The administration has been a persistent critic for not reducing interest rates further and quicker — but now the bank is being accused for “running the risk of fomenting an eventual financial crisis by easing banking regulations at the same time that it’s cut interest rates.” The criticism is coming from “some former Fed officials, including ex-Vice Chairman Alan Blinder and financial stability experts Daniel Tarullo and Nellie Liang, Bloomberg says.
They worry that the combination of looser credit and laxer rules will prompt financial institutions and investors to pile on leverage and take excessive risks.
After lowering rates three times, Fed policy makers left them unchanged on Dec. 11 and forecast they would stay that way through the 2020 presidential election year. The central bank has also made or proposed various changes in financial oversight, including alterations to the stress tests that banks undergo and an overhaul of the Volcker Rule’s trading restrictions.
Some observers including presidential candidate Elizabeth Warren have warned the central bank against loosening its regulatory grip.
Liang, who was nominated by President Trump to the Fed board but later withdrew, voiced concern about mushrooming corporate credit. “I worry that defaults and investor losses will be higher than expected in the next downturn and will make the next recession more severe,” she said.
Fed leadership has pushed back hard against any suggestion it has made the financial system more vulnerable by loosening regulations, arguing that the capital requirements of the biggest banks “remain as tough as ever.” The U.S. has “a stable, healthy and resilient banking sector,” Randal Quarles, Fed vice chairman for supervision, told lawmakers on Dec. 4.
He said that the Fed’s focus has been on tailoring the regulation of regional and smaller lenders. “One of our principles has been to ensure that we do not reduce in any material way the loss absorbing cushion of the institutions,” he said “I think we have succeeded in doing that.”

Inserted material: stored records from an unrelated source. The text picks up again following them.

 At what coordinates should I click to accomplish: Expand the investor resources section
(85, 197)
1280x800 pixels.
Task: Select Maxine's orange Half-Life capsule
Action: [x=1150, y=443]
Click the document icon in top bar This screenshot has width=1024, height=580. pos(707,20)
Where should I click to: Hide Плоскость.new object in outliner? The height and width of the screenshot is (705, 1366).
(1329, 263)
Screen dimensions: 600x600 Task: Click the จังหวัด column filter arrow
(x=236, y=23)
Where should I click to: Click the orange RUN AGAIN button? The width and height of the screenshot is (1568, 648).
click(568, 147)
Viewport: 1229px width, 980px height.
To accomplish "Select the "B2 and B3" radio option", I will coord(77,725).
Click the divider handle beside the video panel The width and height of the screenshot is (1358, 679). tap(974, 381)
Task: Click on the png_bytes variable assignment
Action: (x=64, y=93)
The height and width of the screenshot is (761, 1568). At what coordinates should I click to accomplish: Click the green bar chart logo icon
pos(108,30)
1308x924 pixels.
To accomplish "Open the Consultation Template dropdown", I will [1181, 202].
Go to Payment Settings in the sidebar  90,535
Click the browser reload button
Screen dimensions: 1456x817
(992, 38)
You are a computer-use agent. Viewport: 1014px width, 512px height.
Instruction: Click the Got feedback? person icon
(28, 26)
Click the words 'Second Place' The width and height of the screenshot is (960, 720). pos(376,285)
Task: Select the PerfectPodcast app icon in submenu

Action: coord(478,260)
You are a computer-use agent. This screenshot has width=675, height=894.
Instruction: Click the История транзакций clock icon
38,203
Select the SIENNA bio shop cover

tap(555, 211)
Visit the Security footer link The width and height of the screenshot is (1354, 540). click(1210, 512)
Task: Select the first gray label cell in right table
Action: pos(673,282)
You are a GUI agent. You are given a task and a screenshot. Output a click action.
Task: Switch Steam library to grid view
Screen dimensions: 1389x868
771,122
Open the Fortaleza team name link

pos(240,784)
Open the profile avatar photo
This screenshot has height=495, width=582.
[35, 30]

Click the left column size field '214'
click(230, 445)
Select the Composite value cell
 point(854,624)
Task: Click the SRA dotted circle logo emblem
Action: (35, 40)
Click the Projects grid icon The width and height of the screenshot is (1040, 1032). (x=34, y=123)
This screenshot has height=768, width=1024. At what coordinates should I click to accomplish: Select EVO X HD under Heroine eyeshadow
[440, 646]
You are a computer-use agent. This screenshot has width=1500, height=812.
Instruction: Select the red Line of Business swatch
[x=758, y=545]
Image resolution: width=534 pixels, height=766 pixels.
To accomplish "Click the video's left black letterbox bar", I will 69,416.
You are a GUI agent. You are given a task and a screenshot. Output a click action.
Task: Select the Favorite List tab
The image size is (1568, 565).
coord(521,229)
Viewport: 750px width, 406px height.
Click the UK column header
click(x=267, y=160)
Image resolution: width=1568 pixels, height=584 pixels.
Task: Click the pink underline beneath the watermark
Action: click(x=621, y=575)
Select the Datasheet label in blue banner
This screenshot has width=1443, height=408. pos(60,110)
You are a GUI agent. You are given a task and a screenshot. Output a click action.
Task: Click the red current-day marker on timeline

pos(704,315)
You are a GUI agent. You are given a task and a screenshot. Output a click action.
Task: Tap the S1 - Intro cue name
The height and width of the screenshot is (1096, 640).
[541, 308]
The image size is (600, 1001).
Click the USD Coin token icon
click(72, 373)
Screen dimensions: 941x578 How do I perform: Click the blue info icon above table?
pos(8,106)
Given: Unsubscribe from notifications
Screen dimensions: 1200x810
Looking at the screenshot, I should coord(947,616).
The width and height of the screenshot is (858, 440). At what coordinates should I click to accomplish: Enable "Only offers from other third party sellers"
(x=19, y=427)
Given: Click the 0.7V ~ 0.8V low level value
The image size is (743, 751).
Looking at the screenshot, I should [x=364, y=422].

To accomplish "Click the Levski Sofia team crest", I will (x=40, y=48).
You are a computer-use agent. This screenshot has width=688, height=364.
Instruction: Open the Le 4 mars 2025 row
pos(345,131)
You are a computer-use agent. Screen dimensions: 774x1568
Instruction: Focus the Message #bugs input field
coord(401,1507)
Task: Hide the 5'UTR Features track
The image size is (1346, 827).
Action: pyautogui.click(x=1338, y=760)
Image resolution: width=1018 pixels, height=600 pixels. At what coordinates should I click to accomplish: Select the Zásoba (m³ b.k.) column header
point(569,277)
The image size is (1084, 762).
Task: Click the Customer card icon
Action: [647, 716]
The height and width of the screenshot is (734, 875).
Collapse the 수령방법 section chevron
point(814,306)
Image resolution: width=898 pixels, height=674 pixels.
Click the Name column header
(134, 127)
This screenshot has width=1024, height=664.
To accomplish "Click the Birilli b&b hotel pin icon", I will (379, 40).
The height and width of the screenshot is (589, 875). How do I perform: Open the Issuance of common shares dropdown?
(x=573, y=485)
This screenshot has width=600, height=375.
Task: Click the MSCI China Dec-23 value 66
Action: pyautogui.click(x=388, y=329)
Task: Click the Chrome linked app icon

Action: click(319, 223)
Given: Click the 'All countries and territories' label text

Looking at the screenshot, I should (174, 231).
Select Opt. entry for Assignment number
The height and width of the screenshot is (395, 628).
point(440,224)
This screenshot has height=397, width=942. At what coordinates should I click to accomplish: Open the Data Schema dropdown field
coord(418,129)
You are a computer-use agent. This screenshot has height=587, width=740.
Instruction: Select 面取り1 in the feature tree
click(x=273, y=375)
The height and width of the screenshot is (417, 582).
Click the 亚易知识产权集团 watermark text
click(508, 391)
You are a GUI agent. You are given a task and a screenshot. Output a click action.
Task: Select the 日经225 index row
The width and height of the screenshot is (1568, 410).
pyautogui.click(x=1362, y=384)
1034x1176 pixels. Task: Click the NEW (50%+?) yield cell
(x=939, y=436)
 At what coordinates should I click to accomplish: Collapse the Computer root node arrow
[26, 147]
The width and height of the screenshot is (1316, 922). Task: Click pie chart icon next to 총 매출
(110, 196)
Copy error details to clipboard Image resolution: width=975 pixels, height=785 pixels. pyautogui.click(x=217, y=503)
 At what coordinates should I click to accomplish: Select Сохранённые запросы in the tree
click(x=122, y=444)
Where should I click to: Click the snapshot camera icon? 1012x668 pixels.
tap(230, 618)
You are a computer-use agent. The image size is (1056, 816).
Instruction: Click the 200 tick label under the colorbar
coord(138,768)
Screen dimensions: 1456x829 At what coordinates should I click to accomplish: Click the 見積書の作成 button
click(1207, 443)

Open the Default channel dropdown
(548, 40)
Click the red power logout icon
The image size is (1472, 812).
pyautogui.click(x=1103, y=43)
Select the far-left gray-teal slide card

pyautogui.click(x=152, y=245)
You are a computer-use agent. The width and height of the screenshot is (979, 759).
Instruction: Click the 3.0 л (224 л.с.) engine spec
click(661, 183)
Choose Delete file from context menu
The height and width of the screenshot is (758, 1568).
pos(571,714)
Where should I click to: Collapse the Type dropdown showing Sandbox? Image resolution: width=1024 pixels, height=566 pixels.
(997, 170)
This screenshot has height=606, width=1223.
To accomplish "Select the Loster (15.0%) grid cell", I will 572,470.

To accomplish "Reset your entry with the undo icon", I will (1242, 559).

Former Fed Governor Tarullo is not so sure. He zeroed in on the stress tests, including the disclosure of more information about the models behind them. “I suspect quite strongly that the effective amount of capital the banks have to have for a given portfolio is lower because they have so much more information about the stress tests,” said Tarullo, who was the Fed’s point man on regulation after the 2008 crisis and is now at the Harvard Law School.
Ex-central bank Vice Chairman Donald Kohn welcomed efforts to tailor rules to fit the size of the institution but cautioned regulators against taking their eye off of “very sizable” regional banks. “You get a bunch of regional banks all doing the same thing at the same time then that could be systemic,” said Kohn, a member of the Bank of England’s Financial Policy Committee.
There’s also “reason to be cautious about what’s going on outside the banking system when you lower rates because you have fewer macro-prudential tools to deal with that sector,” he said.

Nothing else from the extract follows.